Gurram Sashikanth, Stuart Amy Lynette, Pinjari Abdul Rawoof
Department of Civil and Environmental Engineering, University of South Florida, Tampa, USA.
Department of Environmental and Occupational Health, University of South Florida, 13201 Bruce B. Downs Blvd., MDC 56, Tampa, FL 33612 USA ; Department of Civil and Environmental Engineering, University of South Florida, Tampa, USA ; School of Population Health, University of Western Australia, Crawley, Australia.
Air Qual Atmos Health. 2015;8(1):97-114. doi: 10.1007/s11869-014-0275-6. Epub 2014 Jul 10.
Daily exposures to ambient oxides of nitrogen were estimated here for residents of Hillsborough County, FL. The 2009 National Household Travel Survey provided geocoded data on fixed activity locations during each person-day sampled. Routes between activity locations were calculated from transportation network data, assuming the quickest travel path. To estimate daily exposure concentrations for each person-day, the exposure locations were matched with diurnally and spatially varying ambient pollutant concentrations derived from CALPUFF dispersion model results. The social distribution of exposures was analyzed by comparing frequency distributions of grouped daily exposure concentrations and by regression modeling. To investigate exposure error, the activity-based exposure estimates were also compared with estimates derived using residence location alone. The mean daily activity-based exposure concentration for the study sample was 17 μg/m, with values for individual person-day records ranging from 7.0 to 43 μg/m. The highest mean exposure concentrations were found for the following groups: black (20 μg/m), below poverty (18 μg/m), and urban residence location (22 μg/m). Urban versus rural residence was associated with the largest increase in exposure concentration in the regression (8.3 μg/m). Time in nonresidential activities, including travel, was associated with an increase of 0.2 μg/m per hour. Time spent travelling and at nonresidential locations contributed an average of 6 and 24 %, respectively, to the daily estimate. A mean error of 3.6 %, with range from -64 to 58 %, was found to result from using residence location alone. Exposure error was highest for those who travel most, but lowest for the sociodemographic subgroups with higher mean exposure concentrations (including blacks and those from below poverty households). This work indicates the importance of urbanicity to social disparities in activity-based air pollution exposures. It also suggests that exposure error due to using residence location may be smaller for more exposed groups.

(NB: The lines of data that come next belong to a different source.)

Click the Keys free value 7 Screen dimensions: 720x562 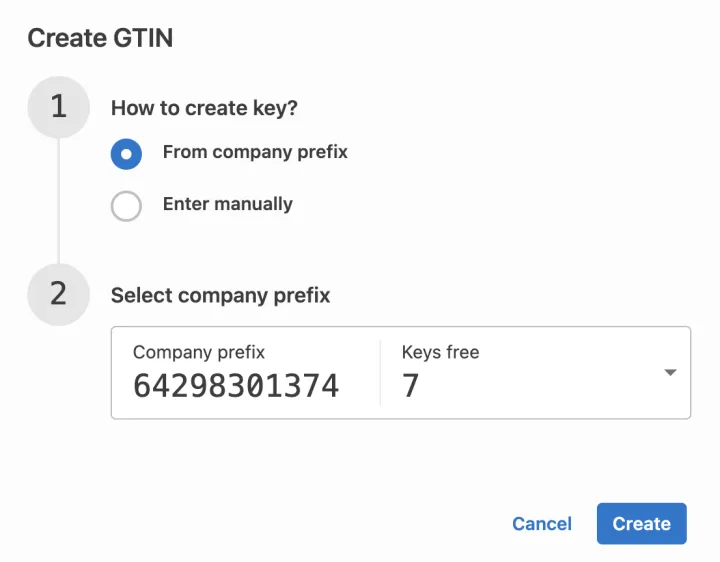pos(410,386)
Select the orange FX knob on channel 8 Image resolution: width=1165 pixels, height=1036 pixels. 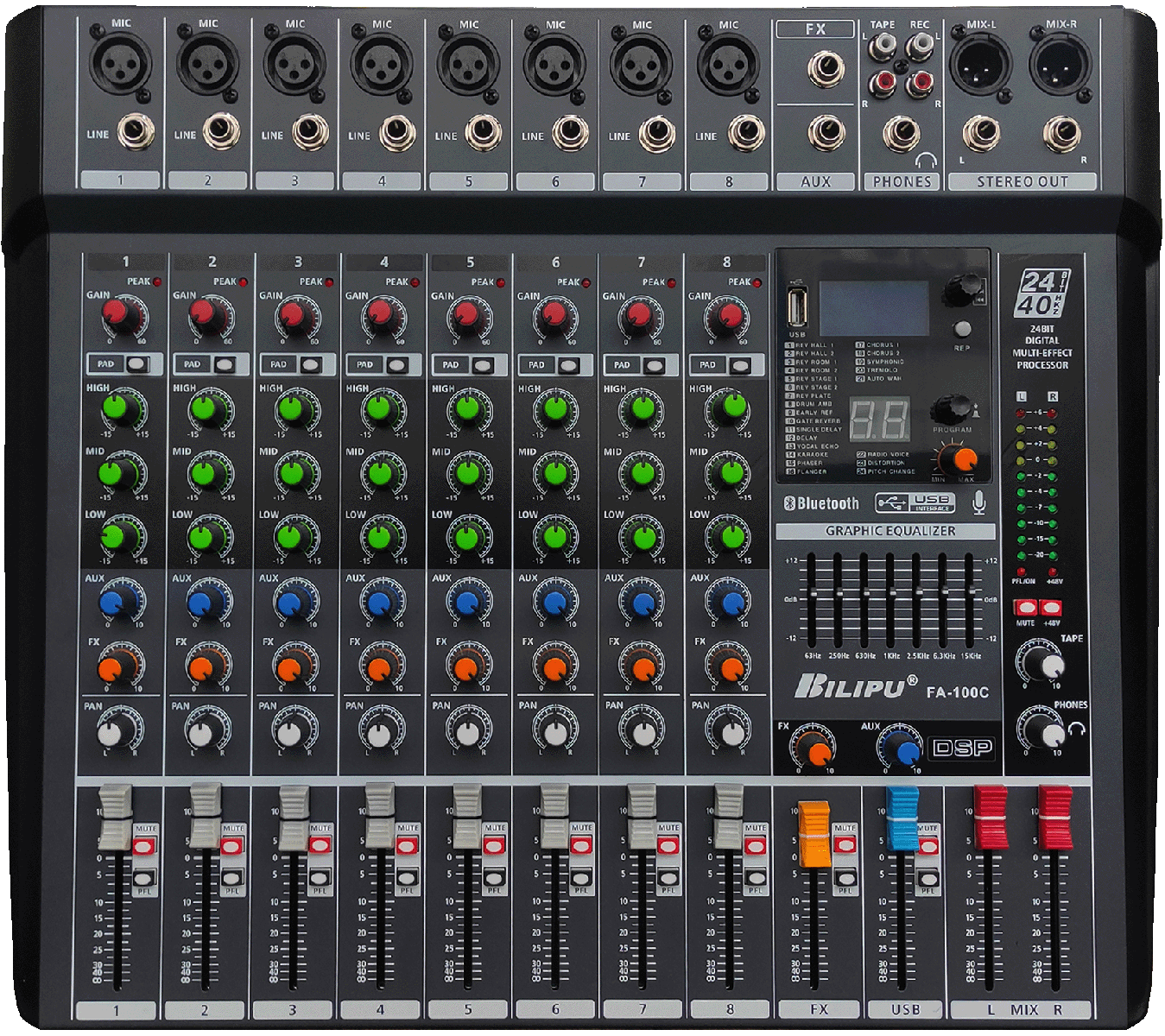tap(728, 667)
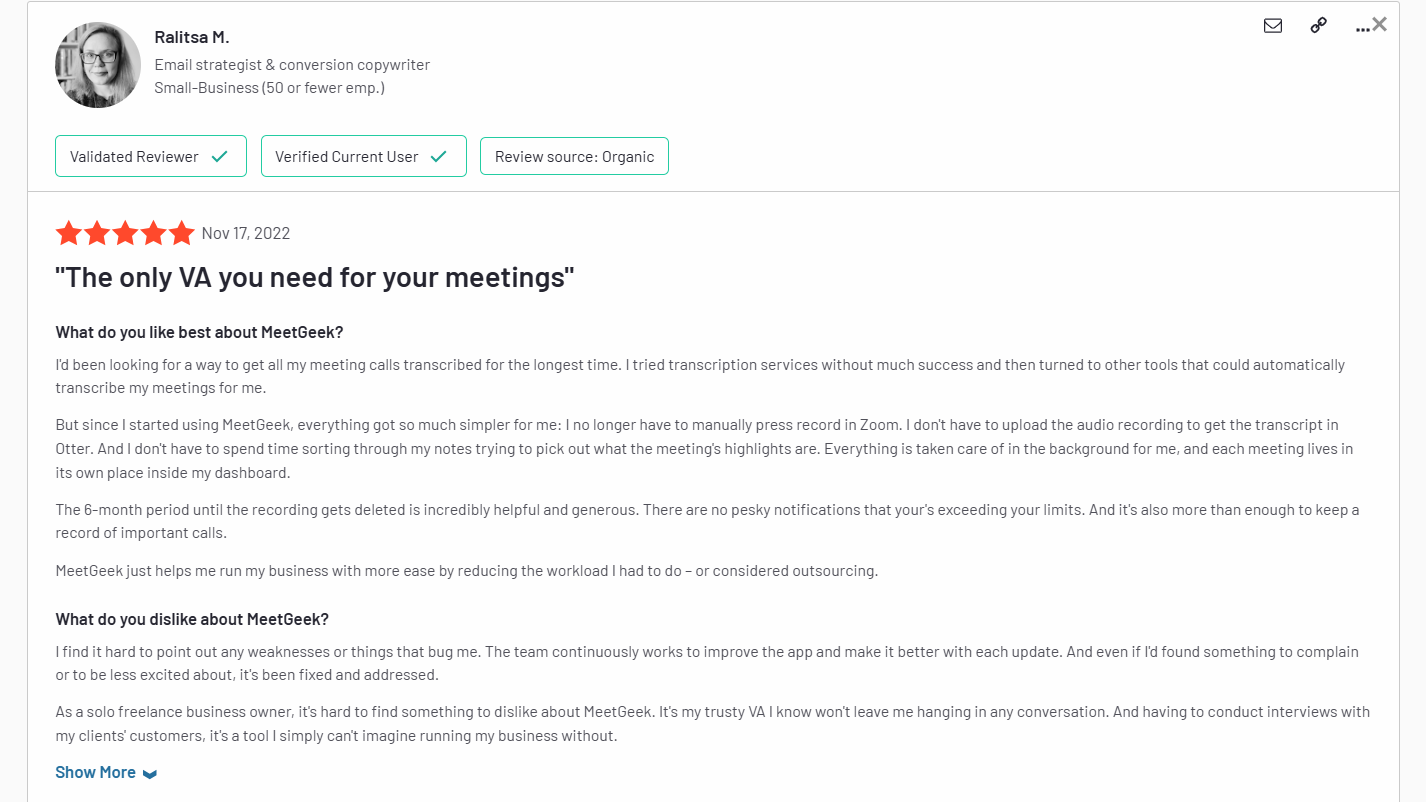Click the envelope icon to share review
Image resolution: width=1426 pixels, height=802 pixels.
pyautogui.click(x=1272, y=25)
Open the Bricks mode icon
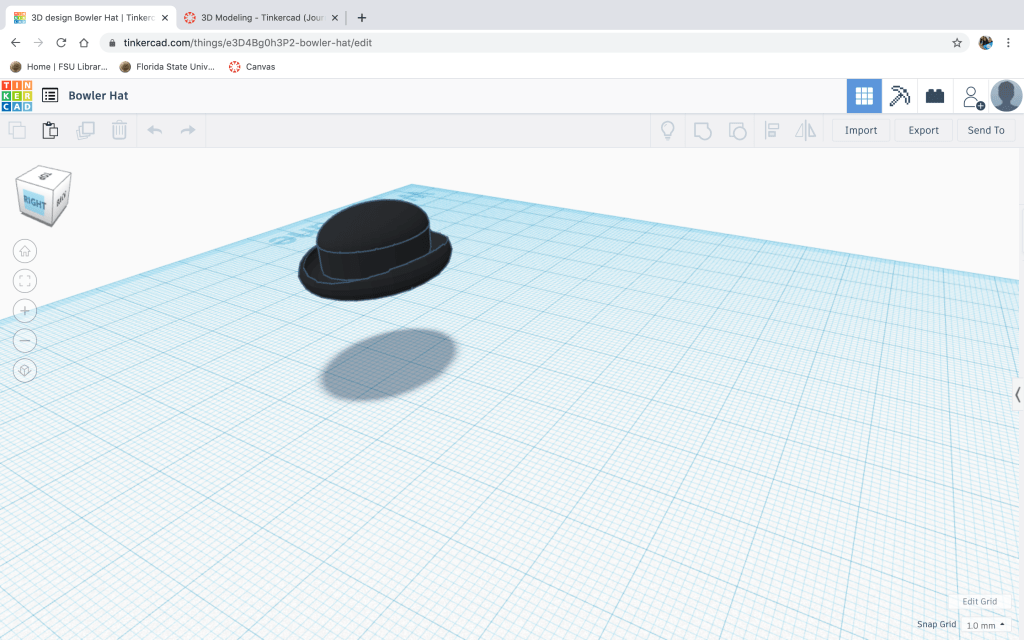This screenshot has height=640, width=1024. click(x=935, y=96)
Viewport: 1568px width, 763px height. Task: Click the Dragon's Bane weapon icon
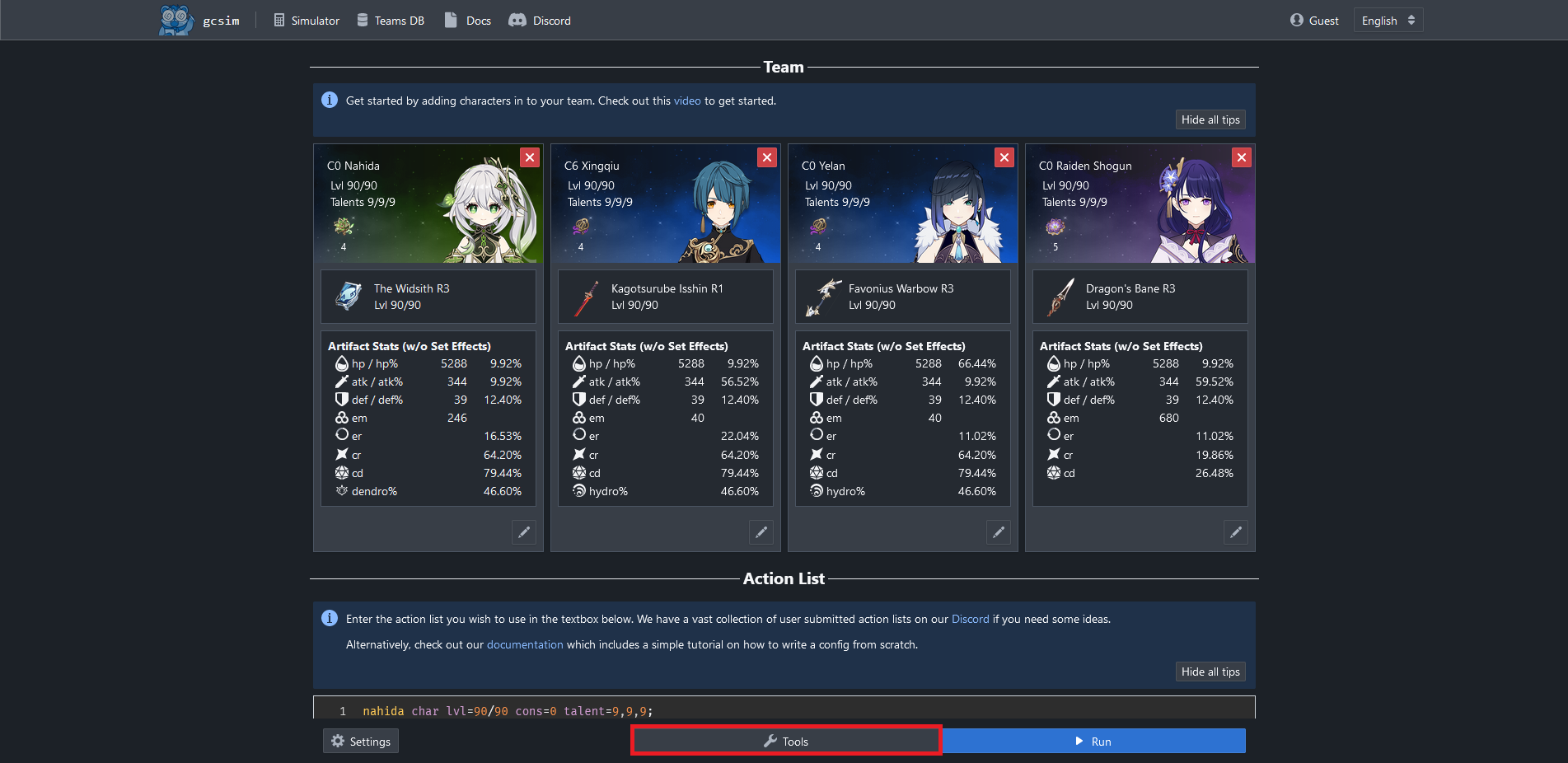1060,297
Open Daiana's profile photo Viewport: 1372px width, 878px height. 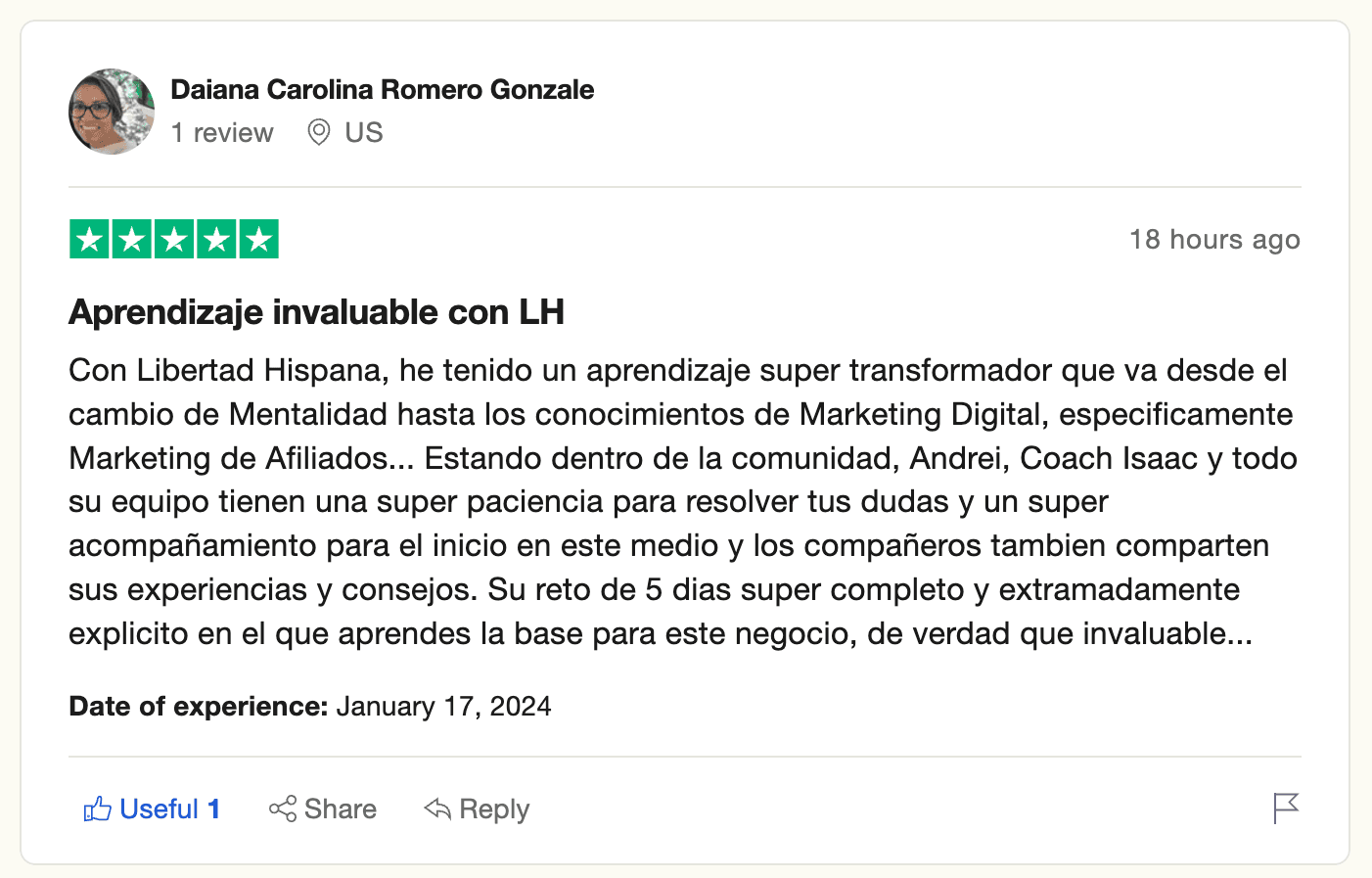[x=112, y=112]
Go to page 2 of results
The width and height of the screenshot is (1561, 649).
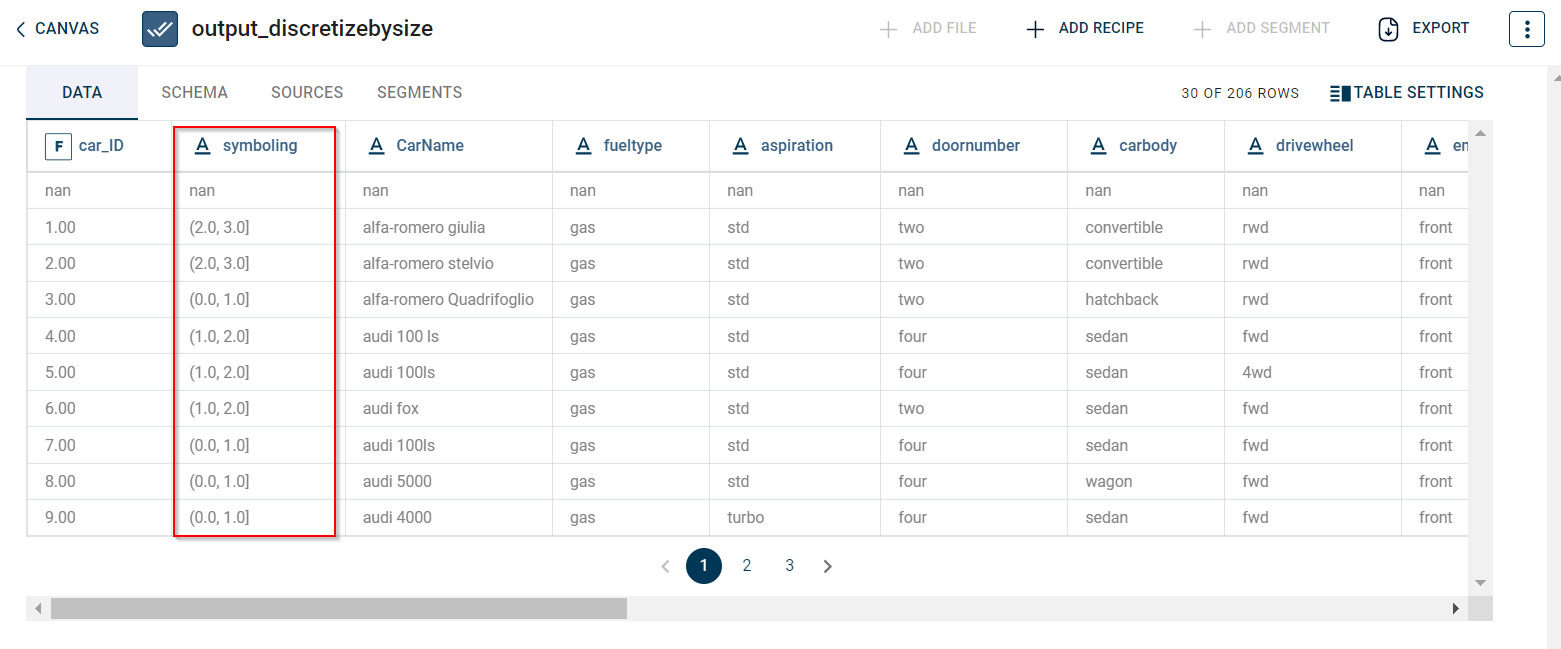(746, 566)
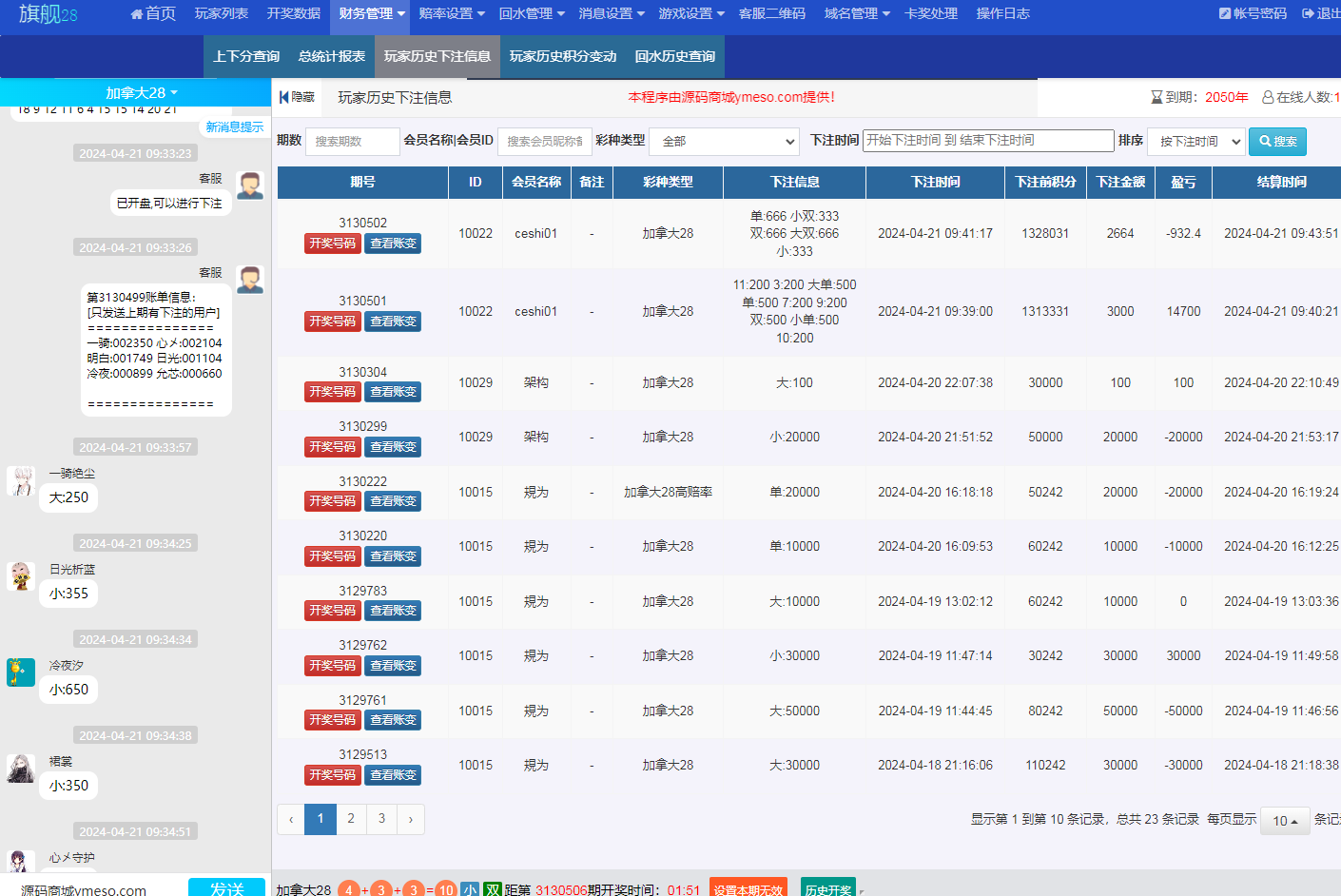
Task: Open 玩家列表 menu item
Action: (222, 14)
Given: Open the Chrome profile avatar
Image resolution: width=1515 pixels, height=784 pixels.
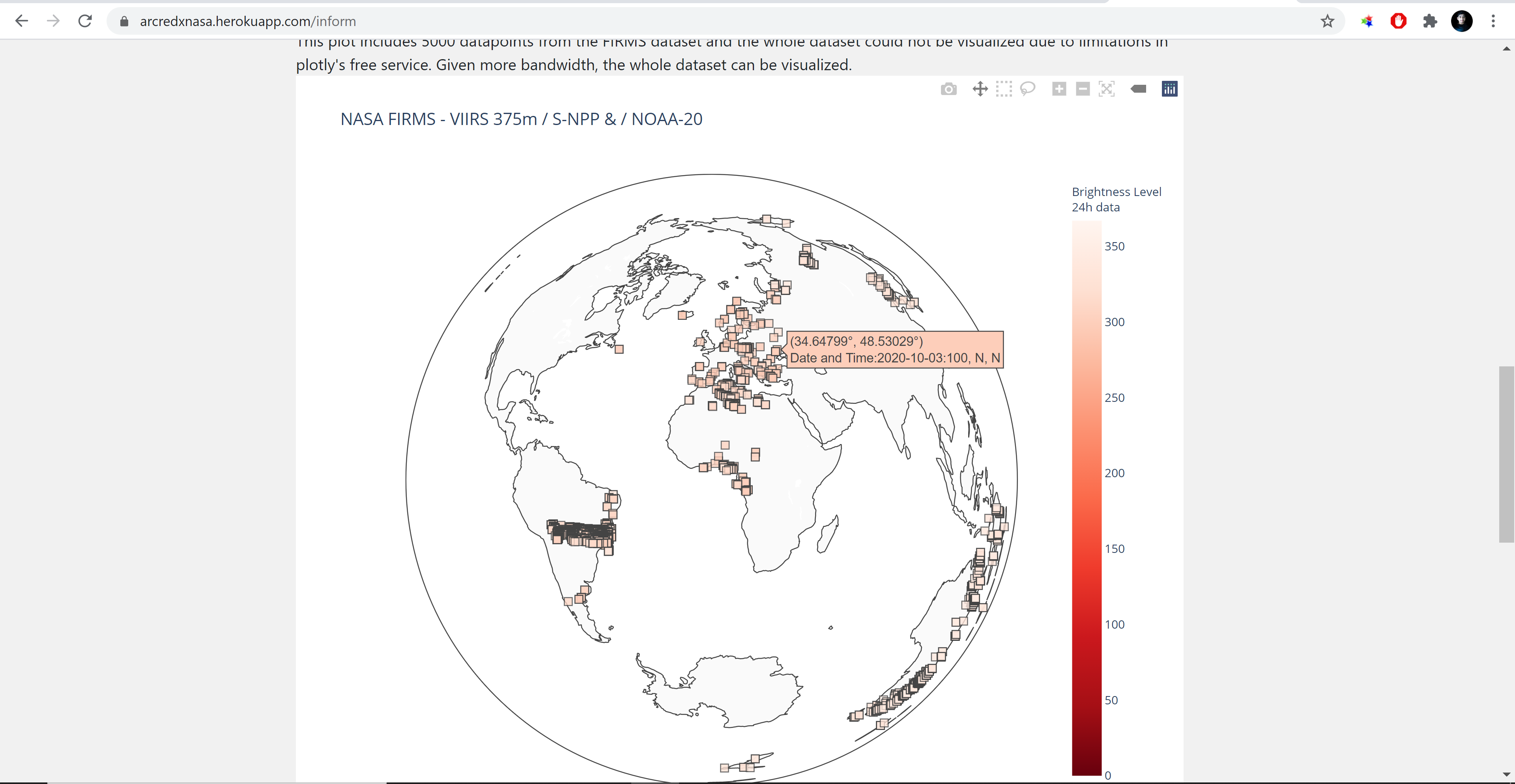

本文估算了佛罗里达州希尔斯伯勒县居民每日接触环境氮氧化物的情况。2009年全国家庭旅行调查提供了每个人采样日固定活动地点的地理编码数据。活动地点之间的路线是根据交通网络数据计算得出的,假设为最快的出行路径。为了估算每个人采样日的每日接触浓度,将接触地点与源自CALPUFF扩散模型结果的昼夜和空间变化的环境污染物浓度进行匹配。通过比较分组每日接触浓度的频率分布和回归建模来分析接触的社会分布情况。为了调查接触误差,还将基于活动的接触估算值与仅使用居住地点得出的估算值进行比较。研究样本基于活动的平均每日接触浓度为17μg/m³,个人采样日记录的值范围为7.0至43μg/m³。以下群体的平均接触浓度最高:黑人(20μg/m³)、贫困线以下人群(18μg/m³)和城市居住地点人群(22μg/m³)。在回归分析中,城市与农村居住情况与接触浓度的最大增幅相关(8.3μg/m³)。非居住活动(包括出行)的时间与每小时增加0.2μg/m³相关。出行时间和在非居住地点花费的时间分别对每日估算值平均贡献6%和24%。发现仅使用居住地点会导致平均误差为3.6%,范围从-64%至58%。出行最多的人接触误差最高,但平均接触浓度较高的社会人口亚组(包括黑人和贫困线以下家庭的人)接触误差最低。这项工作表明城市性对基于活动的空气污染接触中的社会差异具有重要意义。它还表明,对于接触更多的群体,使用居住地点导致的接触误差可能较小。